I thought of calling the cashier over, before realizing how ridiculous that would be. What was I going to do, whine about how I had tried twice now and still couldn’t experience the complimentary self-love I was rightfully owed? I walked away from the bottles and into the day.
Later, on a silent walk alone through a Buddhist labyrinth garden, I started to think of the bottle with something like resentment. I had come all the way here. I was baring my soul for hours a day. I was spending the weekend alone and fully devoted to my creative pursuits. And I couldn’t even get one spray of gemstone extract from a fucking spray bottle?
A woman passed me in the labyrinth, giving me a serene, empty-mind smile. I remembered that a zen garden is maybe not the place to be angry at an inanimate object, and tried to wipe my mind. It just isn’t meant for me, I decided. I’m letting it go.
After a full three days of writing and walking and meditating and mindfully contorting my limbs and eating roasted beets, I woke on the final morning to a dizzying headache and snuck into a private bathroom to swallow Ibuprofen and splash water on my face. I wandered bleary-eyed out to the grounds, where every surface was wet from a hard rain, and where a heavy curtain of fog over the horizon was slowly peeling back across the distant lake. I sat for over two hours in a wet adirondack chair, my world hazy with pain, and in those hours I was absolutely, utterly present. I was nowhere but there, with last night’s rain soaking my clothes and my head throbbing and the fog lifting everywhere all around. The weekend was a small thing, but I had done it alone and I had done it for no one but me. I was here and it was ending and I wanted every second of it no matter how it hurt.
That day I said my thank yous and farewells to the author I adored and the other writers I’d probably never see again: Lisa from Boston. Bo from the coast. Alyshia from Vancouver. Jay from Texas. Kitty from Maryland. The writers who would carry my deepest truths home with them the way I now carried theirs. I packed my bunk, turned in my nametag, and headed for the exit.

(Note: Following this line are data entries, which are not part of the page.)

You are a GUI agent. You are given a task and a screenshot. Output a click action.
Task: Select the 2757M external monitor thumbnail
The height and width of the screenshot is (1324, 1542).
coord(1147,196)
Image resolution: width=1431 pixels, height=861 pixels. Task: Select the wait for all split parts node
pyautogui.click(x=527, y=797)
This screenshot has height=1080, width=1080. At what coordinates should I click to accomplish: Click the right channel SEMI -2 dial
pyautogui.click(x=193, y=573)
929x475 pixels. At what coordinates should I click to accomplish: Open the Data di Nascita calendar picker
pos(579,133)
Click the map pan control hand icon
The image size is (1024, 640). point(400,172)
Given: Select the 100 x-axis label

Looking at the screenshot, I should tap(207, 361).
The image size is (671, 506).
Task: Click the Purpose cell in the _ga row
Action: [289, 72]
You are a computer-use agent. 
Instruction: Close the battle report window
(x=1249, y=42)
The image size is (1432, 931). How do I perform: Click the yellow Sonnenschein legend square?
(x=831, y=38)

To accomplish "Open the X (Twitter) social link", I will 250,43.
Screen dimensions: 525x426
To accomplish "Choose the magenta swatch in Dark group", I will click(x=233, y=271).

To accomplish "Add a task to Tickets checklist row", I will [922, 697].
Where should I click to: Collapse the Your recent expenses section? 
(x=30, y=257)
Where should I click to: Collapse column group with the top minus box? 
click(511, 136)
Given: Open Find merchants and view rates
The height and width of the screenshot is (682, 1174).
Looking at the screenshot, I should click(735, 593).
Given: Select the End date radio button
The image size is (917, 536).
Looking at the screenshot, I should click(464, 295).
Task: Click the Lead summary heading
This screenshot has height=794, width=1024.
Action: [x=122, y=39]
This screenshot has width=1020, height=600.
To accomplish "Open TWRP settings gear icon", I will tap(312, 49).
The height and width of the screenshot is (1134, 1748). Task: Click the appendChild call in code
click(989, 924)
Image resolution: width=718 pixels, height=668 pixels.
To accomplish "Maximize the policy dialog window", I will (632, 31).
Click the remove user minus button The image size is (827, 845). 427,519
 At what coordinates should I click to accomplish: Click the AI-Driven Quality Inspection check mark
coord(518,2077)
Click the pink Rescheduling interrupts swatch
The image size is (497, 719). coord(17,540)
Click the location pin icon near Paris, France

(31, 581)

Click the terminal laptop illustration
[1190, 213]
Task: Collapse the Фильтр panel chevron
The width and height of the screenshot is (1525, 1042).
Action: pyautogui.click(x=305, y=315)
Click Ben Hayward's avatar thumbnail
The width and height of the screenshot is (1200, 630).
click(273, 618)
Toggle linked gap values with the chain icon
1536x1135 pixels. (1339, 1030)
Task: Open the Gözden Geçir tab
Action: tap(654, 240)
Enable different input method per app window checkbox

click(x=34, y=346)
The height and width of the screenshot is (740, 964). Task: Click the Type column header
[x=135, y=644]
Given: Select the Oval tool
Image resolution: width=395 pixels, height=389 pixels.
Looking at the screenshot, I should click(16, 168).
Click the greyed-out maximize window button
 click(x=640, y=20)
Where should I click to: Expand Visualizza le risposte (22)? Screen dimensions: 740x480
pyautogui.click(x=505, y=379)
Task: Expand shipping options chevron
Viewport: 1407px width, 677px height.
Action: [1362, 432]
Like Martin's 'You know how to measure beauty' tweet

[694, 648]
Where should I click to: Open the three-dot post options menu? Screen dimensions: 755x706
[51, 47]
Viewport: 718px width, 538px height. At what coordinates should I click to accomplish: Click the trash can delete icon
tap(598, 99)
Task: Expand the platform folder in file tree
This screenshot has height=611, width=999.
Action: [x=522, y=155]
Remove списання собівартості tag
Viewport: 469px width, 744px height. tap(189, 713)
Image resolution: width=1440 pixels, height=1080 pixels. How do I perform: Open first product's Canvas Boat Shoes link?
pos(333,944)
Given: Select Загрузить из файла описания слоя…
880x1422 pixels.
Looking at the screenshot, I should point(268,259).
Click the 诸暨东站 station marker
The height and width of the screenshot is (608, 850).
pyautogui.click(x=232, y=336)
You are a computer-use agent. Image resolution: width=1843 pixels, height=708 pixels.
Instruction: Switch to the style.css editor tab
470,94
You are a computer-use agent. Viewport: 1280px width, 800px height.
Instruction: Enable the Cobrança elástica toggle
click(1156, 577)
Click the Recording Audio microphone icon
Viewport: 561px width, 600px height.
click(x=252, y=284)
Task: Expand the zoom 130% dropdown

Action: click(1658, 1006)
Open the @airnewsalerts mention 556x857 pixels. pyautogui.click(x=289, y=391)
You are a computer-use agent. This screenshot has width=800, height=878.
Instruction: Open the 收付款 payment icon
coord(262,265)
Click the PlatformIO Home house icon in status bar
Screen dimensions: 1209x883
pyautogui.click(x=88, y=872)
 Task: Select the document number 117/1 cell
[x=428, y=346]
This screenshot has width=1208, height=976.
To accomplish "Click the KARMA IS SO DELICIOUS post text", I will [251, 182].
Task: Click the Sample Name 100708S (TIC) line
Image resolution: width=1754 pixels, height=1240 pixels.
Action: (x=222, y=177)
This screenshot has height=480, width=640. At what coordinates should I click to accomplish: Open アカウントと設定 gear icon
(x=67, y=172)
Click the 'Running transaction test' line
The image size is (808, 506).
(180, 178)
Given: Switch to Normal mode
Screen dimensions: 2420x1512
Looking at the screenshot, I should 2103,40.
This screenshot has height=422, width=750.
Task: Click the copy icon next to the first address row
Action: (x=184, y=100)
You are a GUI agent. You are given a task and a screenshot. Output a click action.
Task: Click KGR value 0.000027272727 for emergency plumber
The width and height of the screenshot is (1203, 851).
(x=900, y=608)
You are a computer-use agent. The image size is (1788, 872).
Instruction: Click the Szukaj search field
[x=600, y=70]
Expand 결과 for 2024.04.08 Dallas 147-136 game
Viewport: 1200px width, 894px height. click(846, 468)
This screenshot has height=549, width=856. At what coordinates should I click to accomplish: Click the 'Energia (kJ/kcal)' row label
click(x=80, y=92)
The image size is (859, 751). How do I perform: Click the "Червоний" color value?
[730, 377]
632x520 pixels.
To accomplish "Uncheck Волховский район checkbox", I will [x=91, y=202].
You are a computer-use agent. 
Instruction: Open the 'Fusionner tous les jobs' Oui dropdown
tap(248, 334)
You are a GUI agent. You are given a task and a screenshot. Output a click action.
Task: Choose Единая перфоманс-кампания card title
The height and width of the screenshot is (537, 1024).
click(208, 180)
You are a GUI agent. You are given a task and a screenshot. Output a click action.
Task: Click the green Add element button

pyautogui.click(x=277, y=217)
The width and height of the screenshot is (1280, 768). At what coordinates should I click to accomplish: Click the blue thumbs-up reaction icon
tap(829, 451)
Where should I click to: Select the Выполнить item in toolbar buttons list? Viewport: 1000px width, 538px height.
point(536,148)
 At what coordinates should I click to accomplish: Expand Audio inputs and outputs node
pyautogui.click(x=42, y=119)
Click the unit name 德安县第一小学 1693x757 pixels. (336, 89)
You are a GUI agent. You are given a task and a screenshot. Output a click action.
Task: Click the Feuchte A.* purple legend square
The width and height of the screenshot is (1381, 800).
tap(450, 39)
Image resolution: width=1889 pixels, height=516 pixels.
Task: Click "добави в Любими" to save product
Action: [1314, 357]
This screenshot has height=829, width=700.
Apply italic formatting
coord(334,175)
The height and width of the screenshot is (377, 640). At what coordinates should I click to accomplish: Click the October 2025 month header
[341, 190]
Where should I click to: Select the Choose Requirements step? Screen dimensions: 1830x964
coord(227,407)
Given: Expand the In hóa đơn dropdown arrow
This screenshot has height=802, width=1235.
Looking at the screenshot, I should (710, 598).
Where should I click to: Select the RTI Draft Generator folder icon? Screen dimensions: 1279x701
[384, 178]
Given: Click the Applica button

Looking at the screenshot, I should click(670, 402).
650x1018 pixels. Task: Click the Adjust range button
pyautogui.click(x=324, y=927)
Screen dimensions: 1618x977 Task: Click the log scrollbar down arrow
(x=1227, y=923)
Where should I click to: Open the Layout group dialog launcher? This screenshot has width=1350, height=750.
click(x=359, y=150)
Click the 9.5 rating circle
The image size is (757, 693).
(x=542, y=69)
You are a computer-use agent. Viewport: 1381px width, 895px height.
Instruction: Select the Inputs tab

On my way back down the hall, I walked past the gift shop doors, stopped, and backpedaled. Inside it was busier than I’d seen it all weekend. I clomped awkwardly through clusters of chatting women until I reached the little wooden shelf with the dark blue bottles. I picked up the tester bottle of Self-Love Potion, tilted it into the light and squinted. One small moving line of fluid, elusive and apparently magical. I held it to my wrist. I sprayed.
Nothing.
Fuck. This., I thought almost out loud. Knowing that I was probably being watched by some enlightened middle-aged gaggle of women, I twisted the entire nozzle furiously off the bottle, removed the hard plastic tube that was supposed to channel self-love potion through the sprayer and into my general aura, and dragged it sharply back and forth across my wrists until they were damp.
Victory.
I replaced the nozzle, set the bottle back on its shelf, walked out of the gift shop and all the way out of the building. Outside, the air was heavy and still, and I caught a whiff of something stale and astringent wafting from my skin, like a car air freshener made of incense and witch hazel and old gym towels.
As the last of the fog lifted over the mountains, I brought my wrist to my nostrils and breathed it all in.
The recurring constipated spray bottle is hilarious.